▸ **EXERCISE AIM**
Your answer must match, word for word, the lines from the one holding "Viewport: 384px width, 210px height." through the final line below, with pictures excluded.

▸ **EXTRACTED RECORDS**
════
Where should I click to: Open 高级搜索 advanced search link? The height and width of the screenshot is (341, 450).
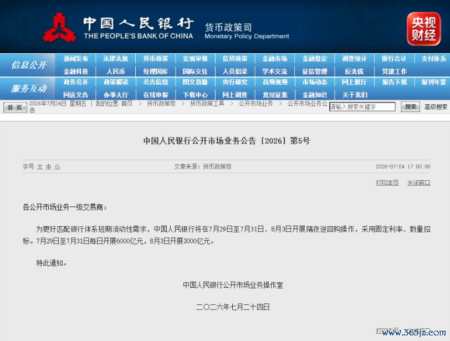point(436,107)
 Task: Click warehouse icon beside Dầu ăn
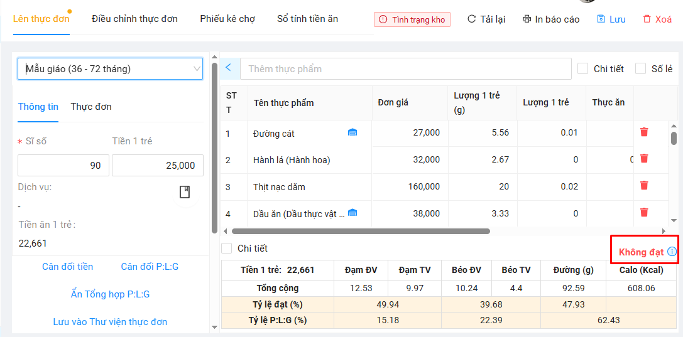(352, 213)
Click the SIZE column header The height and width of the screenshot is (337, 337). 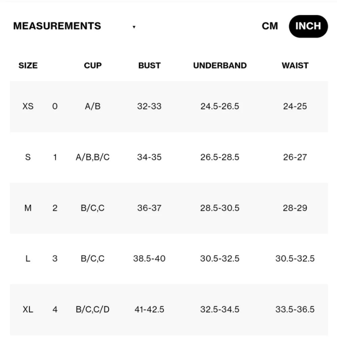(28, 66)
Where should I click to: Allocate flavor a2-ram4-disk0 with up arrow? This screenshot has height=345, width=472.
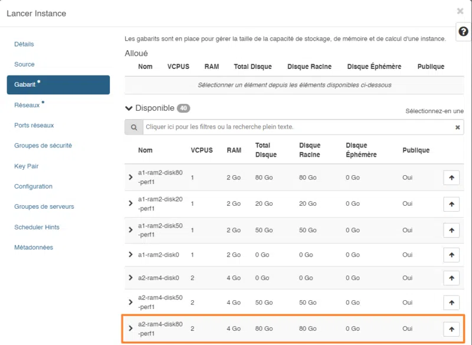[451, 278]
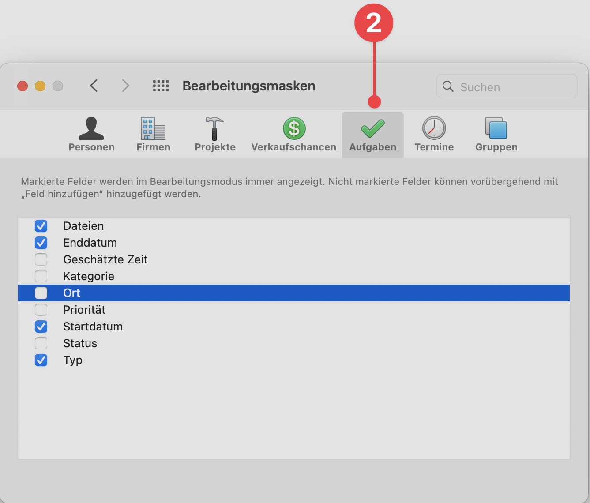The image size is (590, 503).
Task: Open the show-all-preferences grid icon
Action: click(x=161, y=86)
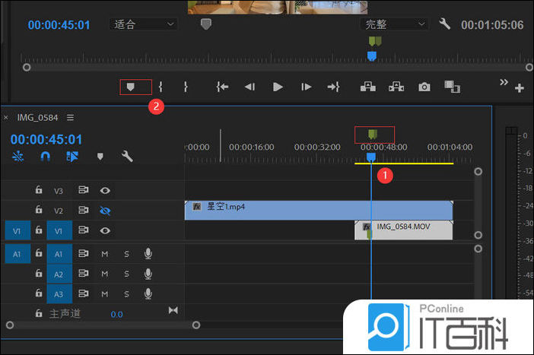Select the IMG_0584.MOV clip on V1
The image size is (534, 355).
[x=411, y=230]
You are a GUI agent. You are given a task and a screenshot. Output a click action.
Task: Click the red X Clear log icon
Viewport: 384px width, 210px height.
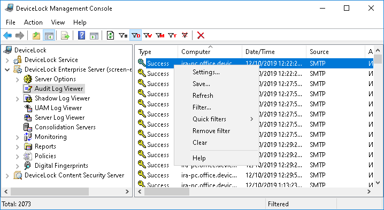(x=201, y=35)
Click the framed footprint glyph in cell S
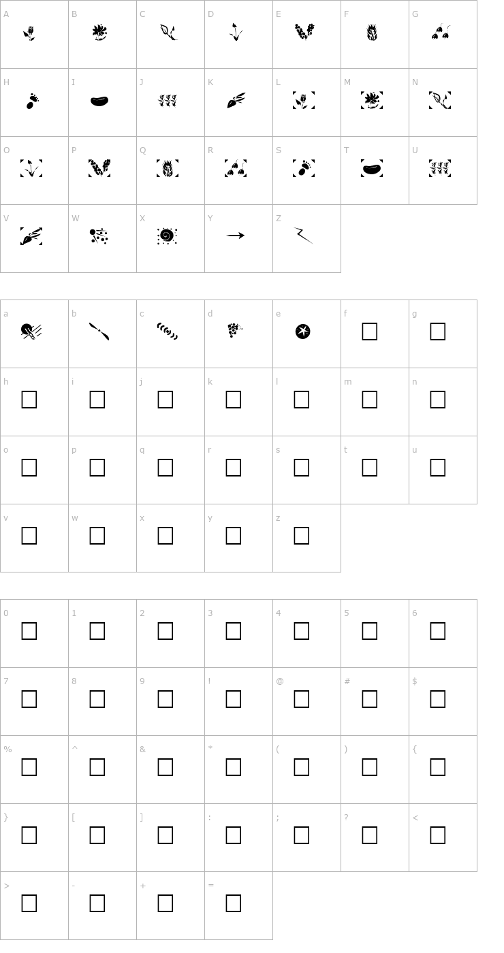This screenshot has width=504, height=953. tap(304, 168)
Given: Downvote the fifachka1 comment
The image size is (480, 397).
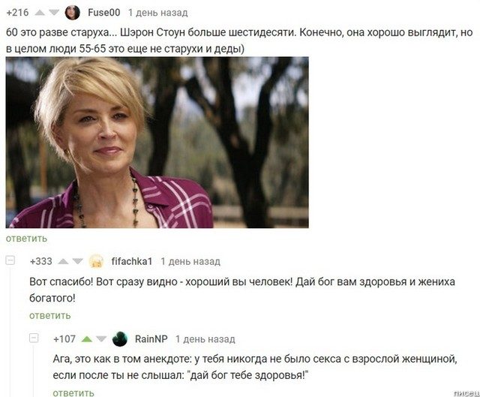Looking at the screenshot, I should tap(78, 261).
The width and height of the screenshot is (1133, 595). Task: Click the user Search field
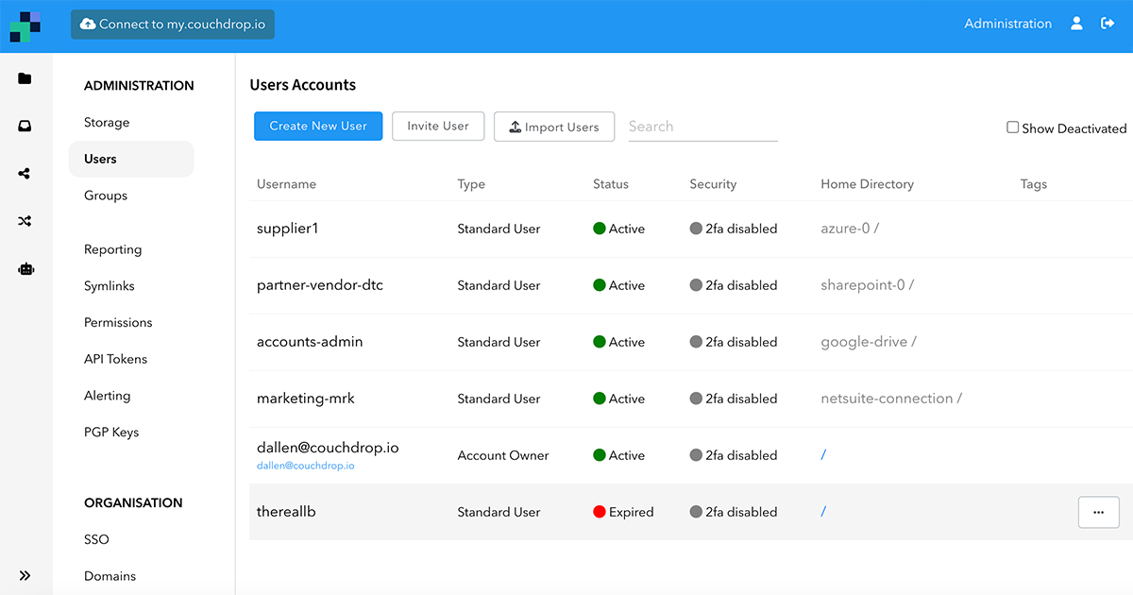pos(702,126)
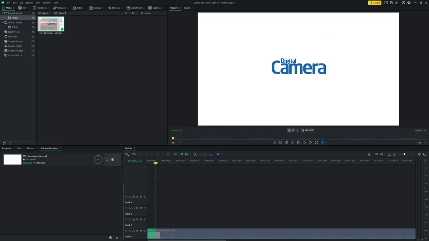Click the Record button in media panel

pyautogui.click(x=60, y=13)
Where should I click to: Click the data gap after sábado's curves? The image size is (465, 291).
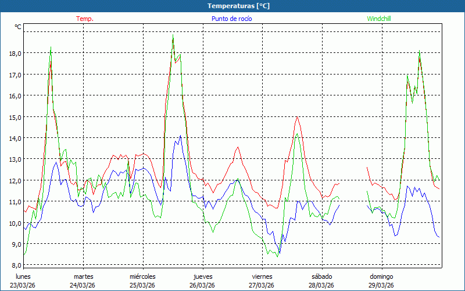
════
▸ **RESPONSE TO THE TASK**
Viewport: 384px width, 210px height.
(x=201, y=35)
Click the framed footprint glyph in cell S
This screenshot has width=504, height=953. tap(304, 168)
Given: Downvote the fifachka1 comment
The image size is (480, 397).
Looking at the screenshot, I should tap(78, 261).
The width and height of the screenshot is (1133, 595). Task: Click the user Search field
pos(702,126)
Click the Record button in media panel

pyautogui.click(x=60, y=13)
Where should I click to: Click the data gap after sábado's curves? The image size is (465, 291).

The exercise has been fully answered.